Kulanu chairman Moshe Kahlon and Yesh Atid chairman Yair Lapid have already appealed to the middle class with the “Where’s the Money?” campaign, which called for an equal sharing of social burden, but which did not make either of them prime minister.
None of the leaders from the middle of the political spectrum will rise up and go into power if they do not respond to the basic need of centrist and right-wing voters for a prime minister who puts security ahead of every other consideration: social, economic, or moral. No candidate can win an election in Israel without providing answers to the security-defense question. But the leaders of the centrist parties still neglect the issue of security entirely. Only the extreme Right and the extreme Left talk about political solutions, while the political center is silent on the subject that matters most to Israeli voters.
Journalists are busy filling in the “defense guy” squares for the various parties, as if choosing a former chief of staff or defense minister is a substitute for a clear diplomatic-security strategy. Only a clear platform that provides real answers to the Israeli public’s deepest fears can create an alternative to “managing the conflict” in the best case, or “annexing Judea and Samaria” in the worst case, as the Right is suggesting.
When it comes to defense and security, if you are not leading the conversation, you lose. The leaders of the centrist parties can serve as alternatives only if they raise the diplomatic-security flag of separation from the Palestinians. The leader who proves that the safest thing Israel can do is detach itself from the Palestinians, build a border between them and us, and take action to create a flourishing democratic Palestinian political entity on the other side of the border, will set the tone for Israeli security.
The extreme Right is currently proposing the annexation of 2.5 million Palestinians in Judea and Samaria, and the political center has no one who will push back against this dangerous idea. What moderate Israeli would think that connecting Israel to Jenin, Ramallah, Nablus and Hebron is an idea that promotes the Zionist enterprise or preserves Israel as a Jewish, democratic state?

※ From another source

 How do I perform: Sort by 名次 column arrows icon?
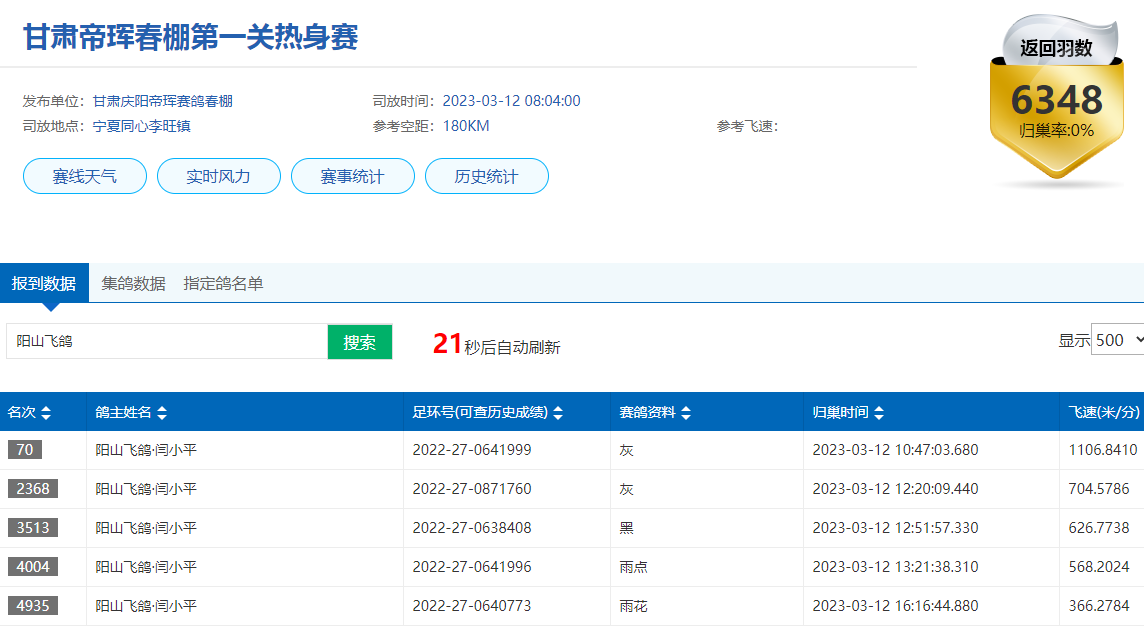(x=46, y=413)
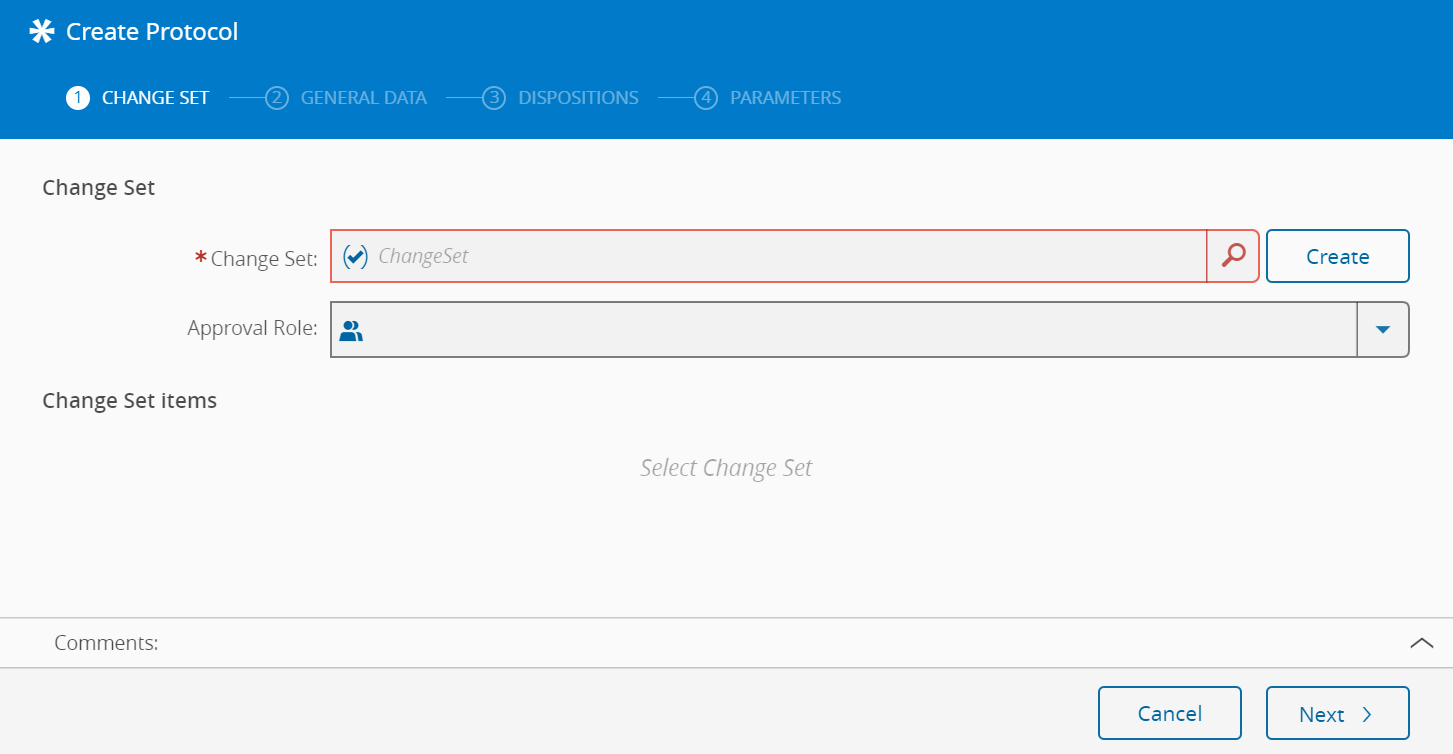
Task: Select step 2 circle icon in wizard
Action: pos(276,98)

Nevertheless, the centrist leaders are silent, as if someone else is supposed to take responsibility for the most critical issue to the future of the state. The identity campaign may be giving Gabbay a boost in the polls, but if his people do not start working on a clear diplomatic-security plan that will lead to a separation between Israel and the Palestinians and save Israel from a demographic disaster and the loss of its Jewish majority, Gabbay will hit a security ceiling that will keep him from the ultimate achievement.
It is not too late for Lapid, either, to find the courage to challenge Prime Minister Benjamin Netanyahu on the sole issue on which he won, and show us what an alternative government looks like.